We have verified that we can can solve ARC tasks by generating python code. Let's try to understand the dynamics of this new training and optimize the hyperparameters.

Motivation

Solving tasks with code works, but can I optimize and improve the accuracy of the model?

Development

Results

How does the training steps affect the accuracy?

training steps

We don't see a clear relation between the training steps and model accuracy for this version of omni-arc.

Is it helpful to learn to do other tasks?

The mean pass_n of the experiments that only learn one task is 3.1%, while the experiments that learn multiple tasks is 4.1%. So clearly in this experiment learning multiple tasks is beneficial.

Is it helpful to use a temperature different than 0?

There is great uncertainty in the results, so the best way to study the tendency is to compute the mean value for all the experiments.

temperature effect

The improvement is not huge, but we get better results on average when using a temperature of 0.7

Is there any difference between prompts?

prompt_version	experiment 1 pass_n	experiment 2 pass_n
0	0.035	0.0475
1	0.0425	0.0425
2	0.0325	0.0425

There isn't a clear winner.

What if I train on omni-arc just to create the output grid?

experiment	pass_n	vote_2	vote_1
code-from-examples	5.00%	5.00%	5.00%
output-from-examples	9.25%	7.50%	6.13%

In the best case we solve 5% of the evaluation tasks with the code approach. If we train on the same data but we predict the grids directly we can get almost double pass_n, but vote_1 is much closer.

So maybe current performance is good for the amount and quality of data we have.

Conclusion

We have not been able to improve over the previous iteration: we only solve 5% of the evaluation tasks.

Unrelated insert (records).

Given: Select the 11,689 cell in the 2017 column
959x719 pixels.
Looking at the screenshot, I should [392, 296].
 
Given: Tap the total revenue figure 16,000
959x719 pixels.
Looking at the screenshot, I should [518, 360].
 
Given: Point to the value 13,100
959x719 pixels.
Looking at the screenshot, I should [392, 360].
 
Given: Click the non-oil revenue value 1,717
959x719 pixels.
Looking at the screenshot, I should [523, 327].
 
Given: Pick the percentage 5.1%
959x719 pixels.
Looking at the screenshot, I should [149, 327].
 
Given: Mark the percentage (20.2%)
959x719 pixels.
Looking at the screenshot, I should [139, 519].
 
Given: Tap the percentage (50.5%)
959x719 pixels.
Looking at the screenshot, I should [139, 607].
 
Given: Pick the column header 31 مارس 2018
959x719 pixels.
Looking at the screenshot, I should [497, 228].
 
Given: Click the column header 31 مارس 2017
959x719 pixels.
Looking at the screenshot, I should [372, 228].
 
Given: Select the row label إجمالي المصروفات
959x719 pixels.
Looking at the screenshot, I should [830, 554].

However we have gained the following learnings:

It is beneficial to train to learn multiple tasks, not just code-from-examples
Using a temperature of 0.7 is beneficial
There isn't a clear relation between training steps and model accuracy
The choose of prompts does not seem to be very relevant

Next steps

Try with bigger models. If test-time fine-tuning is not necessary we might benefit from using bigger or coding models. F.e.
- https://huggingface.co/Qwen/Qwen2.5-Coder-1.5B-Instruct
- https://huggingface.co/Qwen/Qwen2.5-Coder-7B-Instruct
Improve the omni-arc dataset:
- Add more tasks to increase coverage
- Add more training inputs to have more variability (can I reuse re-arc for this?)
- Add task variations
- Add task to learn to use the primitives
Does test-time fine-tuning help to generate better code?

TODO

How does the training steps affect the accuracy? -> Run trainings with different training lenght, just using code data
What is the best prompt? Is there any difference?
Is it helpful to learn to do other tasks?
What if I train on omniarc just on the default task?